Exercise description: Copy out each line of the data below in which the string "computer" appears.

.....

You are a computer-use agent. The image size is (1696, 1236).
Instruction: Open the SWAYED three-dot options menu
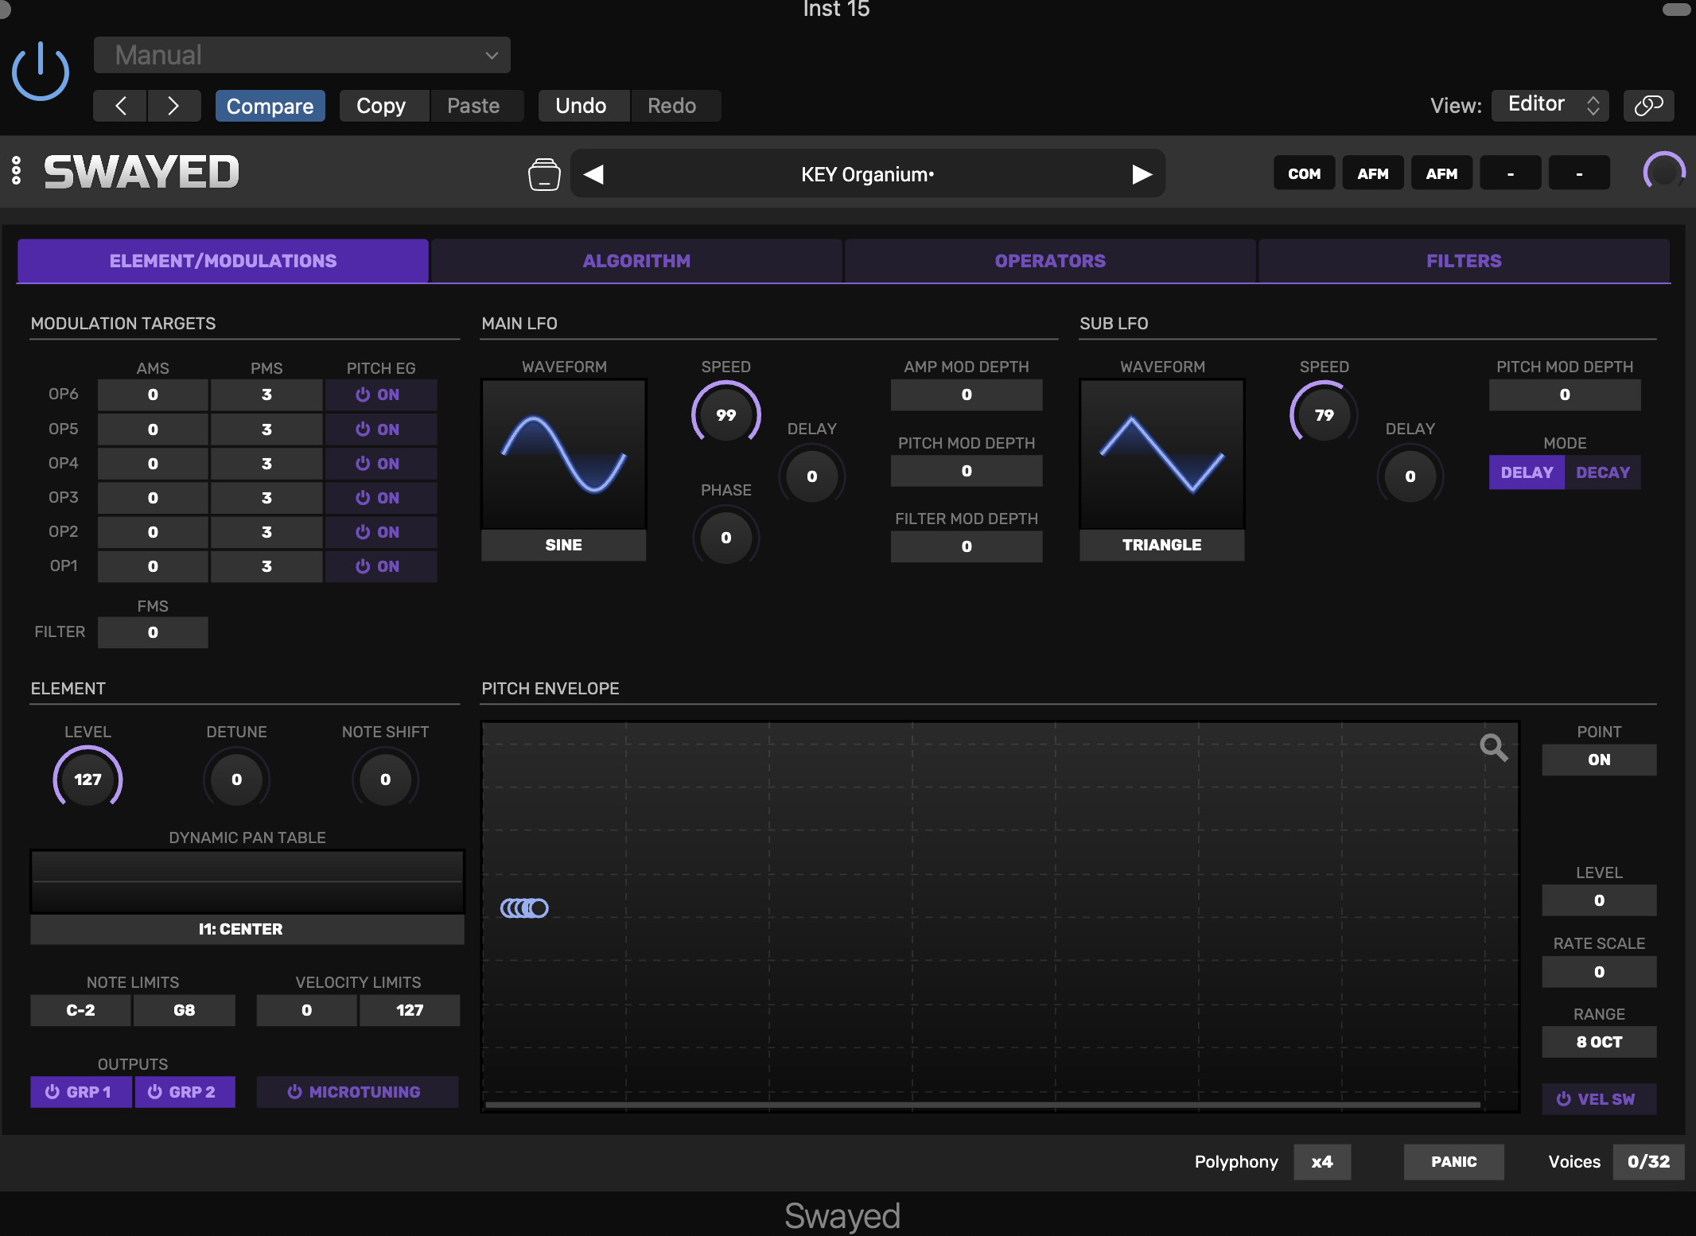tap(16, 171)
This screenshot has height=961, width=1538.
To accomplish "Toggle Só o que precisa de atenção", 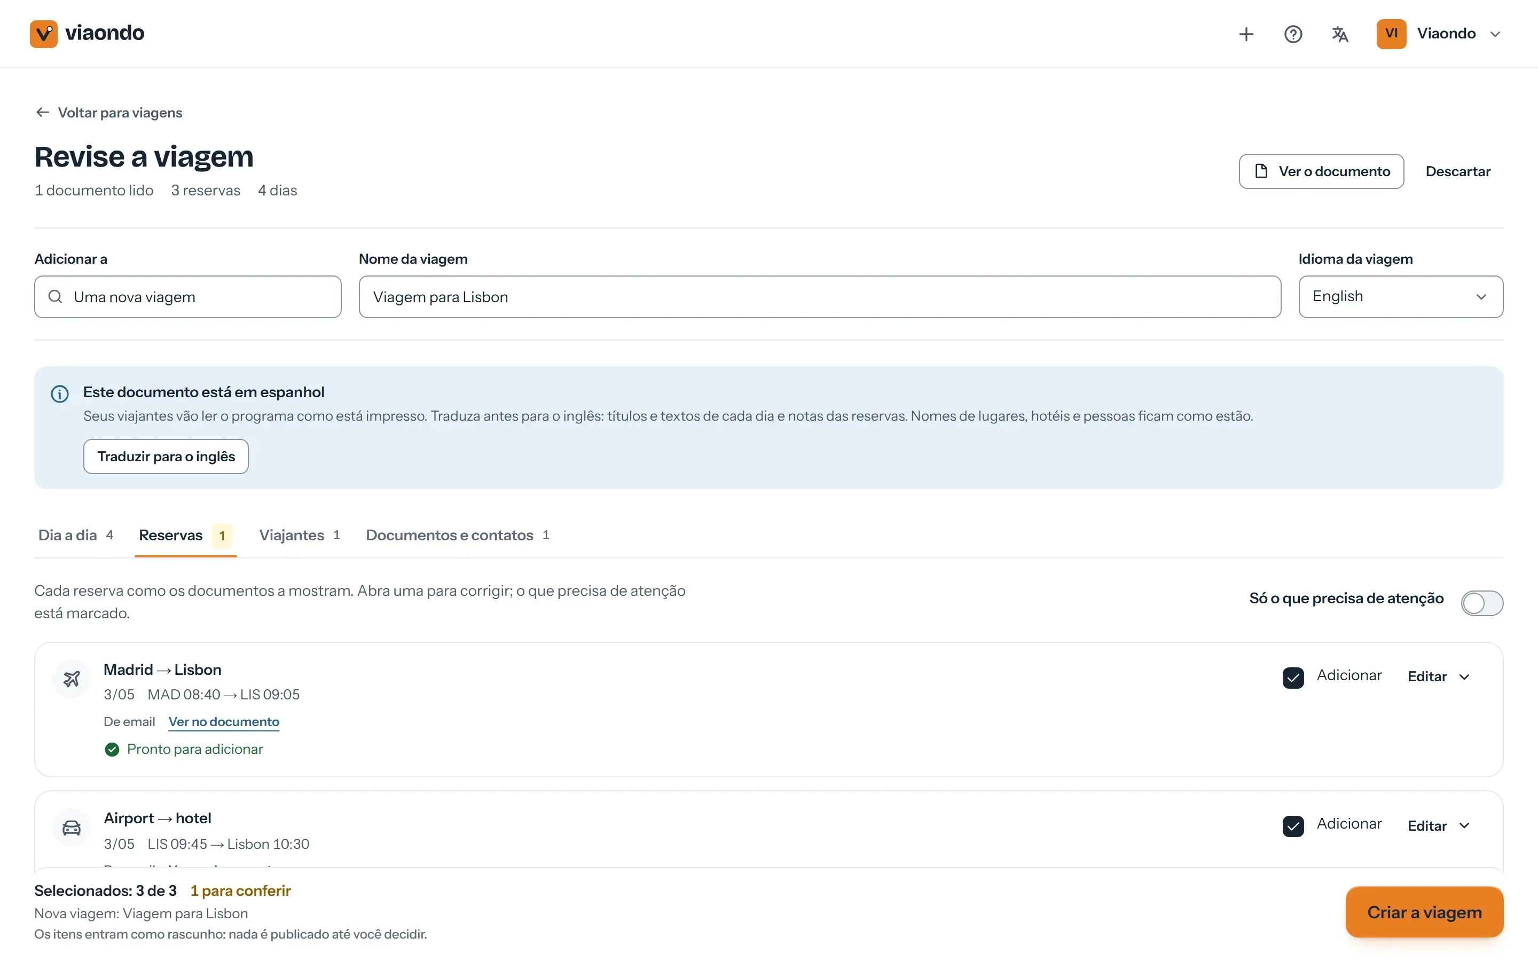I will pos(1481,603).
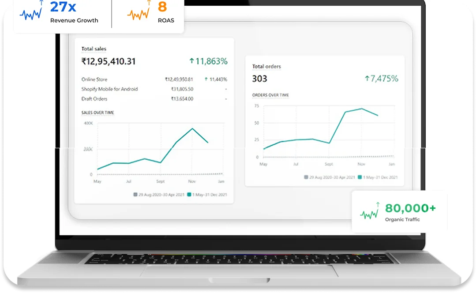Viewport: 476px width, 293px height.
Task: Select the Online Store sales row
Action: pyautogui.click(x=94, y=79)
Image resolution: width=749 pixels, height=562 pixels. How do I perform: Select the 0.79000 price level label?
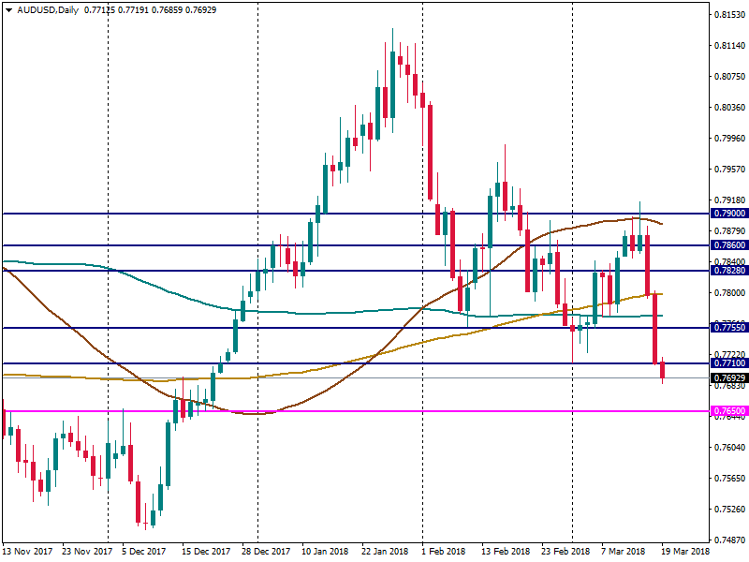pos(728,214)
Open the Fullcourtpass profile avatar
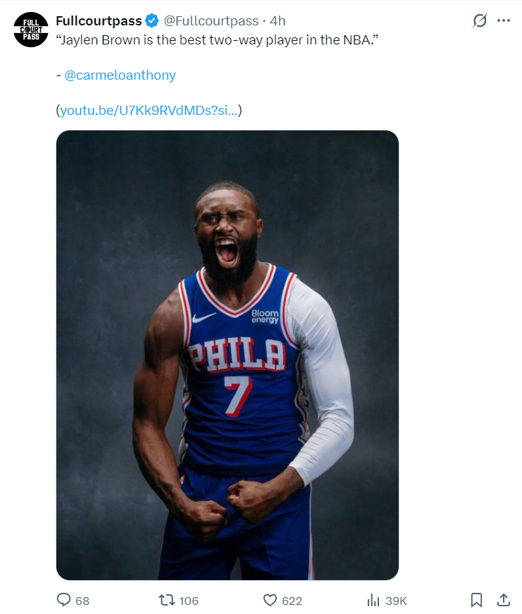This screenshot has height=614, width=522. pos(31,30)
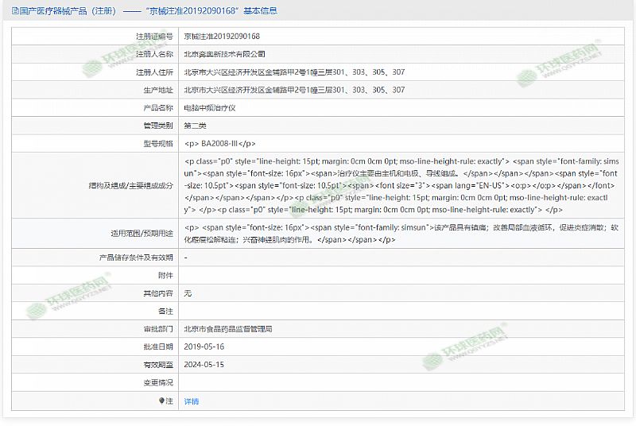Click the 其他内容 value 无
This screenshot has width=636, height=426.
click(x=188, y=293)
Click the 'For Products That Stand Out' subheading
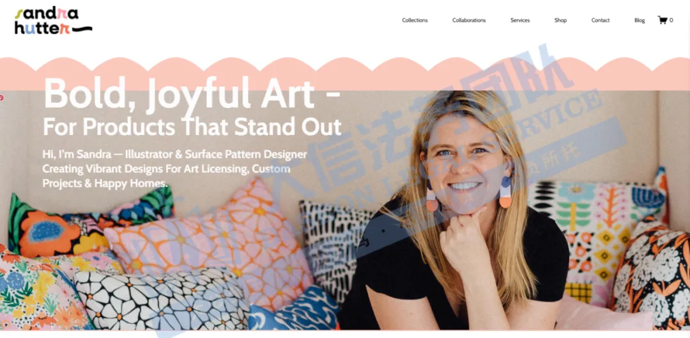 click(192, 127)
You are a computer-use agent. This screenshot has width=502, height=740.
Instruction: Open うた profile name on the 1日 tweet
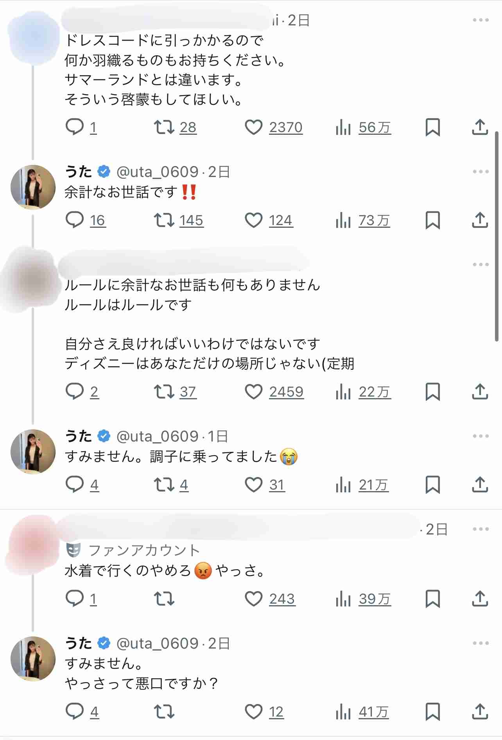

.....

Finished task:
You are a computer-use agent. The image size is (1696, 1236).
You are a computer-use agent. This screenshot has width=502, height=740.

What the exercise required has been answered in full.